Context graphs and conversational intelligence

Cheryl Chai
Cheryl Chai
Product marketing lead
Context graphs and conversational intelligence

There's been a lot of discussion recently about context graphs as AI's next trillion-dollar opportunity. The core idea: enterprises need a new layer that captures decision traces — not just what happened, but why decisions were made and what precedents guided them.

Traditional systems of record (CRMs, ERPs) capture outcomes: "20% discount approved." Context graphs capture the reasoning: the service incidents that triggered the exception, the precedent from last quarter's similar deal, the approval chain.

This matters. But it's focused on the wrong data source.

Our belief: The most valuable context graphs aren't built from internal decision traces. They're built from conversational intelligence.

Why systems of record are dying

Systems of record were built for a world where data entry was manual and structured data was king. But they capture obituaries, not living intelligence.

The Limitation of Systems of Record
Systems of record capture outcomes.

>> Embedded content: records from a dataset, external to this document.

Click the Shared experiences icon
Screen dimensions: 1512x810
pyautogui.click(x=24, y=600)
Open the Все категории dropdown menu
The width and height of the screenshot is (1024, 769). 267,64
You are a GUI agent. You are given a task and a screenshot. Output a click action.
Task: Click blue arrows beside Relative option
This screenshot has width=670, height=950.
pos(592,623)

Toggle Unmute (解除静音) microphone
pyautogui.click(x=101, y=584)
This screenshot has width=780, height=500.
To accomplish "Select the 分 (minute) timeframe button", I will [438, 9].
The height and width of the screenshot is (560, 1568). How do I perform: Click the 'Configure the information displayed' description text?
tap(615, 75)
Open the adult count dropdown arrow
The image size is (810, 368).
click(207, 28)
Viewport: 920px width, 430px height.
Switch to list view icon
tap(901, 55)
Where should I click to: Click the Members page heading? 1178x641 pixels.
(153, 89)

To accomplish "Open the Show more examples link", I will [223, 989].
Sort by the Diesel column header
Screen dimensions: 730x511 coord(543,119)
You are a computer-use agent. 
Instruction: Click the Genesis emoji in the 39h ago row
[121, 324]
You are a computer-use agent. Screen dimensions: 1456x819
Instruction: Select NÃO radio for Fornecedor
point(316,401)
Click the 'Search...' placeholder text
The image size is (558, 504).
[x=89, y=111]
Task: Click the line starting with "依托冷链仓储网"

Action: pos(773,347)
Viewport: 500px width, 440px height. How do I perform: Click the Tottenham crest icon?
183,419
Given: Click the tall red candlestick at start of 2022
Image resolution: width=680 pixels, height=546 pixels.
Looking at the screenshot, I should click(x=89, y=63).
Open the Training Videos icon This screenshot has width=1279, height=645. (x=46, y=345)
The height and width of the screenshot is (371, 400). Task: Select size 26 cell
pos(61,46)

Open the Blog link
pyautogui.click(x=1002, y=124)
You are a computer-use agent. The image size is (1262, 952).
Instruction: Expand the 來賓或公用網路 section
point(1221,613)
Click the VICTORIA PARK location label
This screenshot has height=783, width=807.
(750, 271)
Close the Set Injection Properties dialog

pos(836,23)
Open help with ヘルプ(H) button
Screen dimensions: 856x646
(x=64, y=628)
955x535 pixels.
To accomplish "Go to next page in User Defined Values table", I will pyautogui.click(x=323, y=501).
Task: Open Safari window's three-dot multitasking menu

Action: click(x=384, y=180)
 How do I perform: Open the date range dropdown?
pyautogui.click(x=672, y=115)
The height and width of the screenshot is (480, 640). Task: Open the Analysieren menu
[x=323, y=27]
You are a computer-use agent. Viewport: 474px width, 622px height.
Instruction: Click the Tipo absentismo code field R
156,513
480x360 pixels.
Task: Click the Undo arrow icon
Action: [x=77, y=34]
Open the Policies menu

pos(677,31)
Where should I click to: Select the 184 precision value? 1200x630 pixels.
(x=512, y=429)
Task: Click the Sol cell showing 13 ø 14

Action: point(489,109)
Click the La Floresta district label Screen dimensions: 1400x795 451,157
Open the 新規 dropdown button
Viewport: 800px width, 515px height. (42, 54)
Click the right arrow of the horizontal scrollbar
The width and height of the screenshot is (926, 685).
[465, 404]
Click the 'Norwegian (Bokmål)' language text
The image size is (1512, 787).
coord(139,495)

Conversations capture intelligence.

The CRM captured none of this. It will eventually show "upgraded to premium tier" weeks later, but by then the intelligence that mattered — the why, the emotional context, the intervention timing — is gone forever.

Another example: Your support ticket shows "Issue resolved, escalated to Tier 3."

What it doesn't show:

  • Customer had three previous incidents in PagerDuty
  • Account team flagged churn risk in Slack two weeks ago
  • Customer is healthcare company with brutal procurement cycles (precedent: we always give 10% extra)
  • VP approved exception based on ARR and relationship history

All that context — the reasoning that actually drove the decision — lives in Slack threads, people's heads, and deal desk conversations. The system of record captured the outcome but lost the intelligence.

Information Loss in Traditional Systems
Traditional systems lose 95% of the intelligence that matters — the context, emotion, timing, and patterns that predict behavior.

This is why systems of record aren't just insufficient — they're fundamentally the wrong architecture for the AI era. They were designed to document what happened, not to capture the living intelligence that predicts what's coming next.

The shift to conversational intelligence

Every customer interaction reveals signals that never make it into traditional systems:

  • "This is the second time this broke" (frustration + repeat issue)
  • "I just moved" (life change opportunity)
  • "I'm upgrading before the holidays" (urgency + intent)
  • "My dog chewed through the cable again" (repeat external cause, different response needed)

These aren't edge cases. This is the primary intelligence in your business. And it's all being lost because systems of record weren't designed to capture it.

Conversational Intelligence vs Systems of Record

This is why we built AMP (Agent Memory Platform)

Agent Memory Platform (AMP) has three components that work together:

1. Memory — Conversational intelligence that captures what each customer reveals

Every interaction builds a living, evolving understanding of each customer. Not just purchase history, but the context: life changes, frustration patterns, emotional signals, intent. Memory captures what systems of record miss — the unstructured intelligence that actually matters.

2. Business Intent — Goals that give AI agents authority to act

Reduce churn. Increase AOV. Drive upgrades. Accelerate resolution. Business Intent connects what we know about customers to what we're trying to achieve. It's the compass that turns understanding into action.

3. Insights (Context Graph) — Patterns that emerge across millions of conversations

When you analyze conversational intelligence at scale, patterns emerge:

  • Customers mentioning "moved" convert 23% higher when contacted within 48 hours
  • Repeat frustration language predicts 3x churn risk
  • Holiday urgency signals + premium tier = optimal upsell window
  • Healthcare mentions of "procurement delays" signal 15% higher AOV potential with 10% discount
The AMP Architecture
The AMP architecture — Memory captures conversational intelligence, Business Intent defines goals, Insights reveal patterns that make agents smarter over time.

Why this matters

Context graphs built from internal operations tell you how your business makes decisions. Context graphs built from conversational intelligence tell you how your customers behave — what they need before they ask, which patterns predict outcomes, when to intervene.

The Compound Moat
Systems of record plateau in value — they just store more of the same data. Context graphs built on conversational intelligence compound — every conversation reveals new patterns that make the entire system smarter.

Your competitors can reverse-engineer your pricing. They can see your deal structures in your contracts. They can hire away your salespeople who know your processes.

What Competitors Can't Copy
Structural advantages can be copied. Intelligence advantages compound over time.

They can't replicate what you've learned from 10 million customer conversations.

The conversation isn't just data. It's where the most valuable context graph begins.

The companies that win will be the ones who understand that every conversation is a signal, and the patterns across those signals become the competitive moat that compounds over time.

Systems of record told you what happened yesterday. AMP tells you what's happening right now and what to do about it — because customers tell you what's changing in their lives before it shows up anywhere else.